▶ **Objective A**:
List every dish in the Beacon Hill restaurant review that has a price, and give each price.
▶ **Objective B**:
Extend the Beacon Hill restaurant review by one or two paragraphs in the same style, starting after its last sentence.

First things first: This place makes the best margherita pizza in Seattle. Its chewy crust is spread with a luscious, almost creamy tomato sauce and milky-soft mozzarella melting softly on top, with basil strewn about ($9).

It’s really no mystery when you know the back story: Chef Jerry Corso built a pizza oven in his Beacon Hill backyard and spent a year perfecting his crusts, working out the kinks and hosting fundraisers so that one day, he and partner Gina Tollentino Corso could make their dream restaurant a reality on Beacon Hill, not exactly a destination for Italian food.

Or rather, it didn’t used to be.

Now, lines flow out the door and onto the sidewalk: young families, groups of friends, neighbors too tired to cook and hungry for the gooey-cheese-centered fried risotto balls ($5), or daily specials like the char-grilled octopus on firm borlotti beans ($9) in a pool of the outstanding tomato sauce drizzled with grassy olive oil (bonus: the leftover sauce is ideal for dipping pizza crust).

▶ **Provided data**:
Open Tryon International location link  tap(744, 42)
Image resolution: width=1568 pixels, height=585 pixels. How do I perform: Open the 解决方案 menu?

▶ **Task output A**:
- Margherita pizza: $9
- Fried risotto balls: $5
- Char-grilled octopus on borlotti beans: $9

▶ **Task output B**:
Small plates, such as the tender meatballs ($7) and the sautéed clams ($7.50), are remarkably good in their own right, but the pizza here is supremely good. That margherita is hard to pass by ($9), but a perfect puttanesca pizza hits all the salty-spicy high notes ($12.50).

Yet even more than the pizza, it’s the feel of the place—the room-spanning bar, where regulars pop in for pizza and a beer, the high ceilings, the wood-framed picture windows, but mostly the particularly delicious flavor of neighborliness that happens when a great restaurant opens in an underserved neighborhood—that’s such a triumph for the neighborhood. Eat there and you’ll take a little of that “happy” home with you. I know I did.